--- EXERCISE INPUT Enclosed Below ---
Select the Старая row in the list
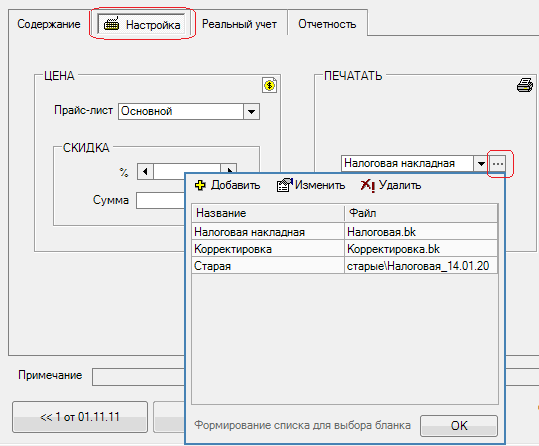The image size is (539, 446). pos(344,265)
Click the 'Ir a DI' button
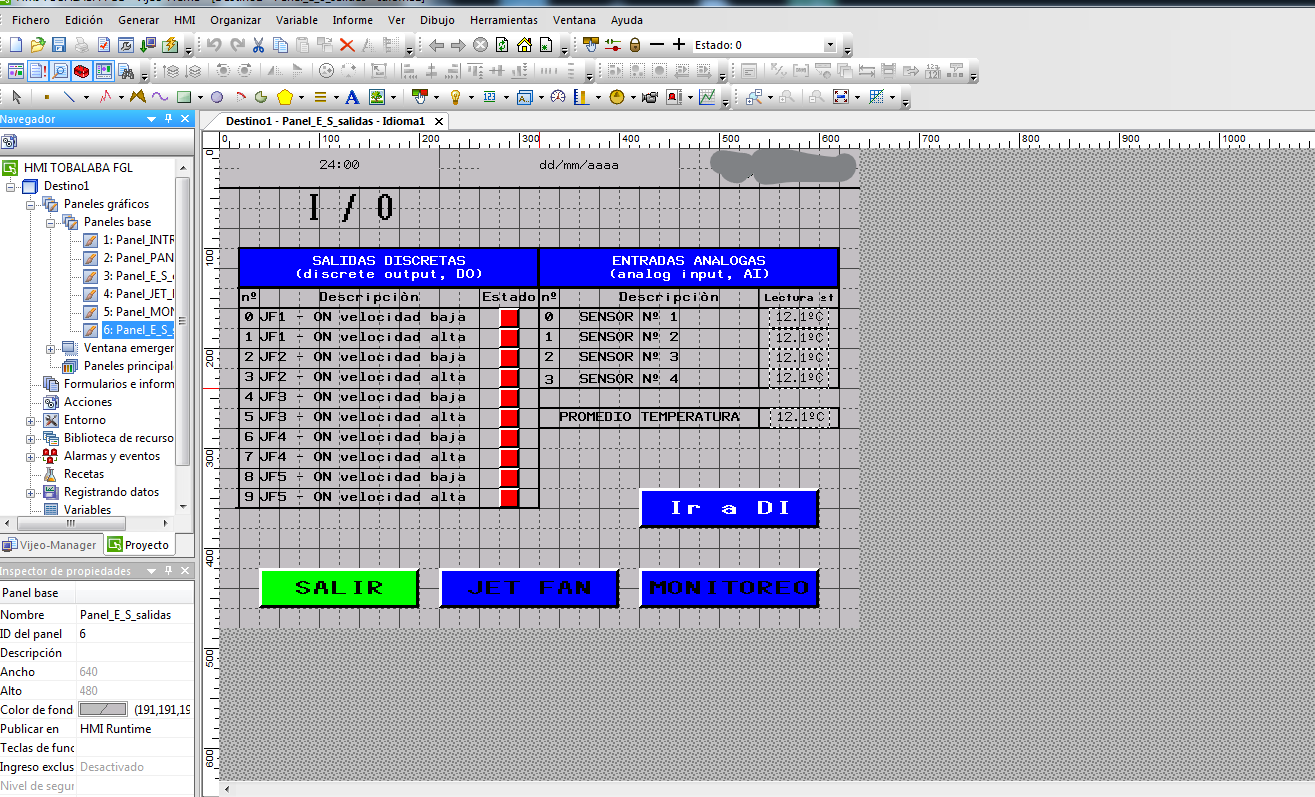 729,508

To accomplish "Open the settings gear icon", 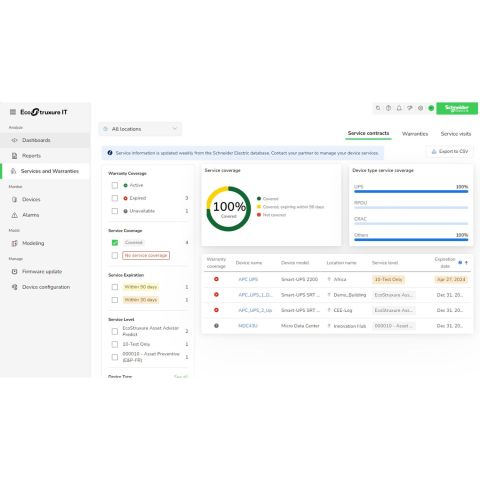I will coord(420,108).
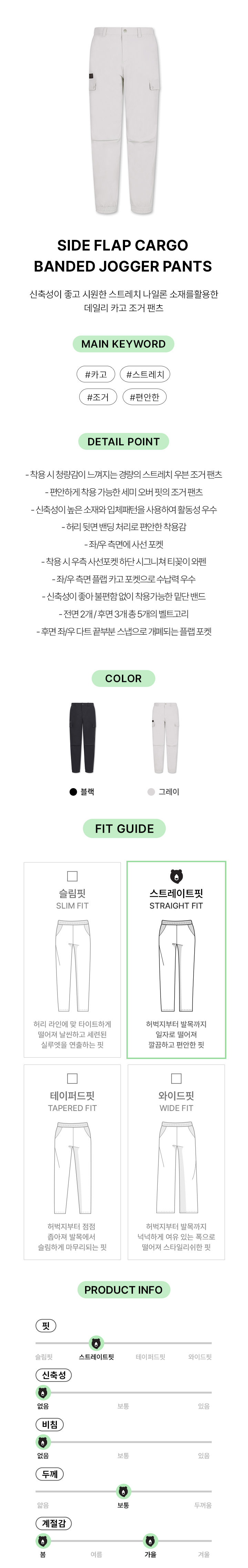
Task: Click the #카고 keyword tag
Action: [x=96, y=374]
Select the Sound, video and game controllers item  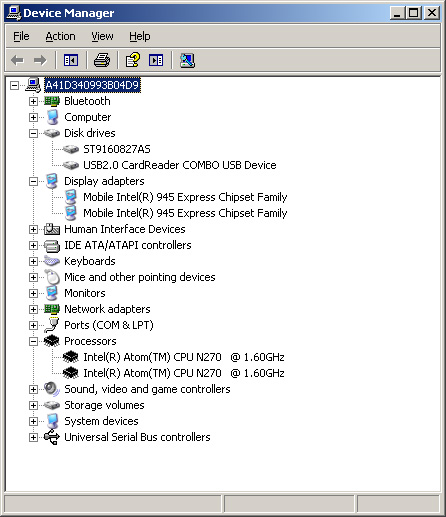pos(147,389)
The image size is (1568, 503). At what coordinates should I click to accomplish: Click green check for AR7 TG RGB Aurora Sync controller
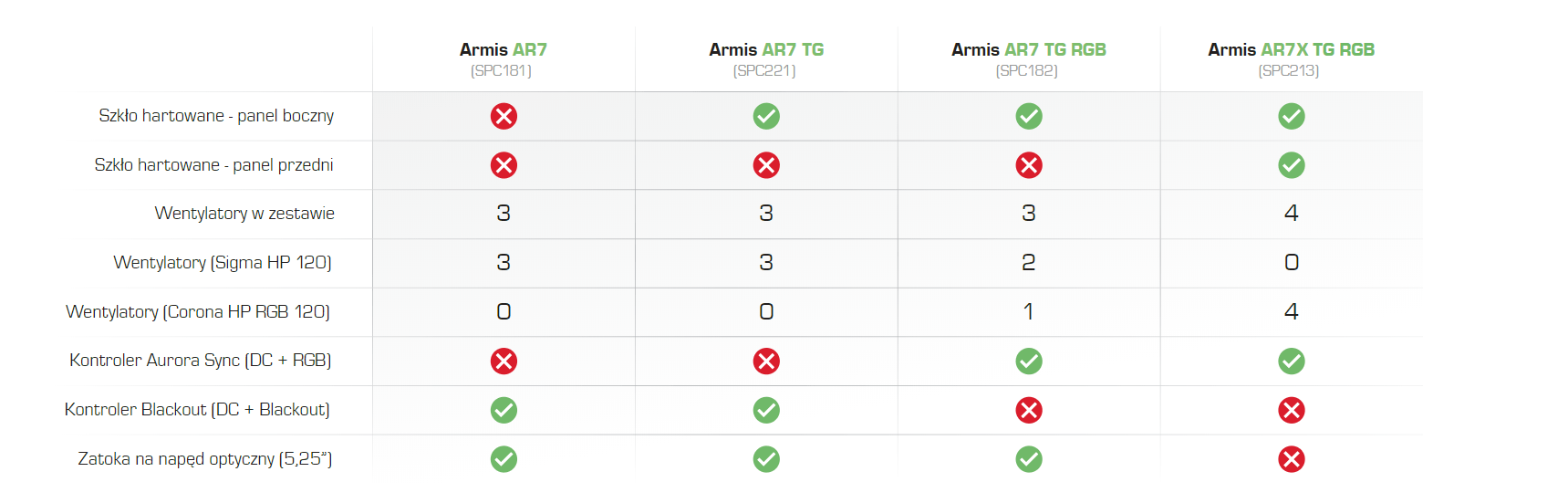pyautogui.click(x=1029, y=362)
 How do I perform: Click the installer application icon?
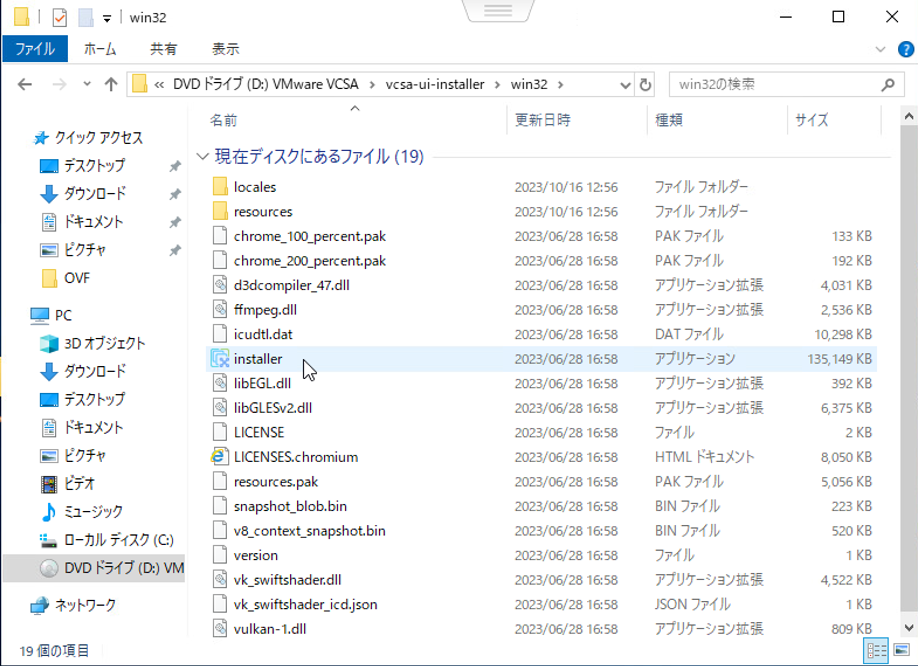tap(221, 359)
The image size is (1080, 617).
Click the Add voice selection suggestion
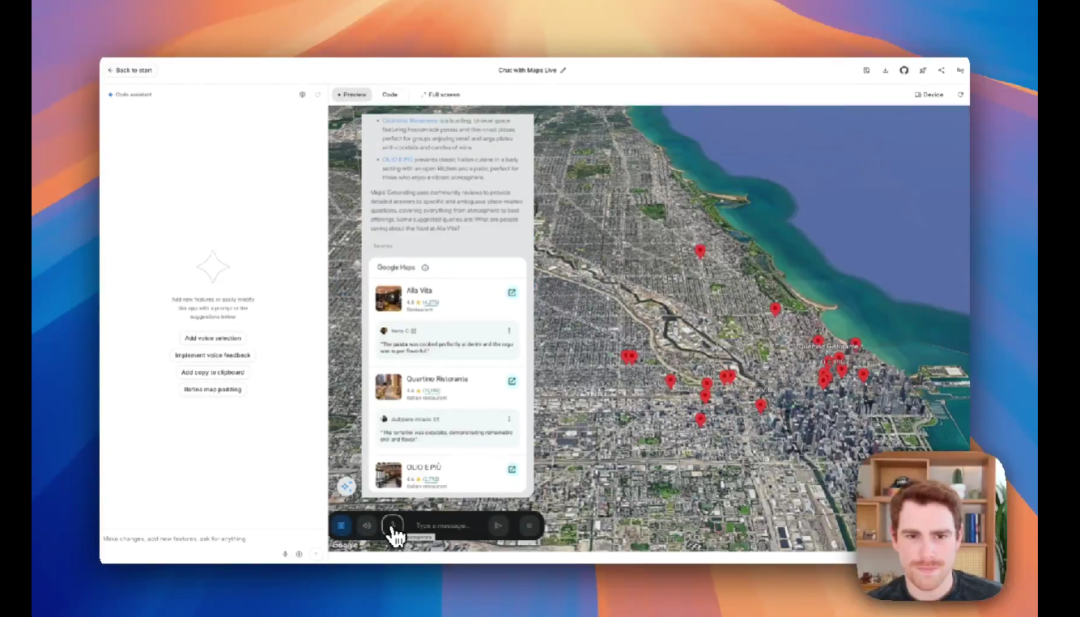coord(212,338)

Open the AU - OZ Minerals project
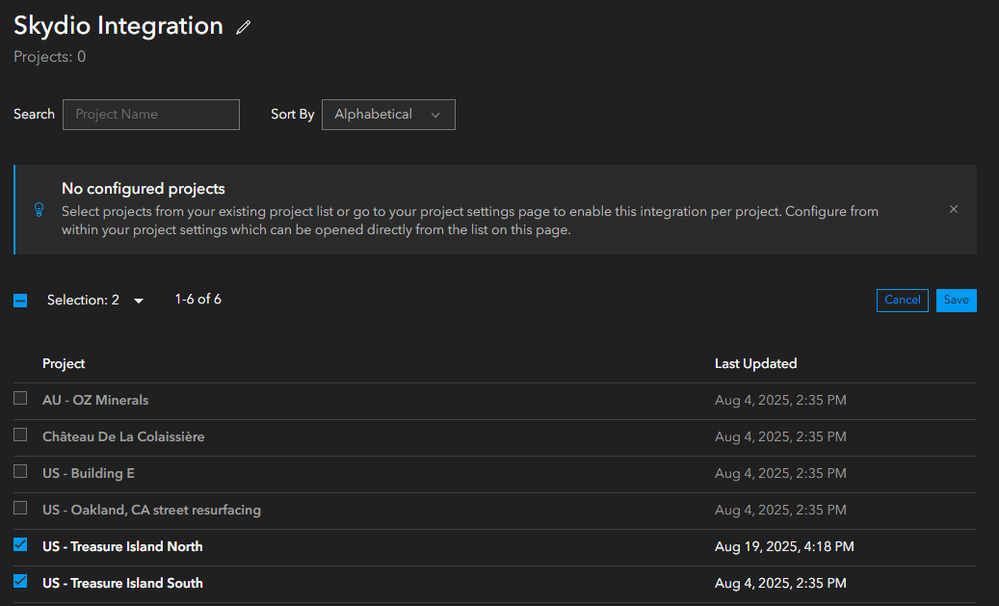pos(95,400)
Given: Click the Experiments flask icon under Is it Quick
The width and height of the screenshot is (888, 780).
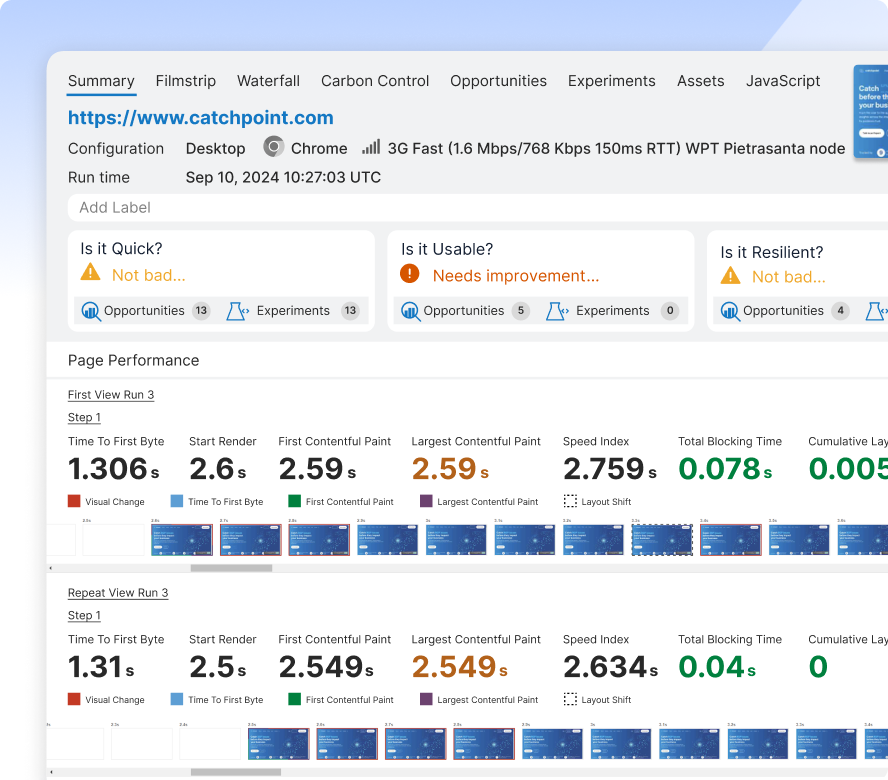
--- End of Enclosed EXERCISE INPUT ---
Could you repeat exactly the lines from the one containing "Click the Add voice selection suggestion" to the last line of the records, both included, and leave out every picture?

◆ EXERCISE ANSWER:
Click the Add voice selection suggestion
coord(212,338)

Open the AU - OZ Minerals project
pos(95,400)
Given: Click the Experiments flask icon under Is it Quick
The width and height of the screenshot is (888, 780).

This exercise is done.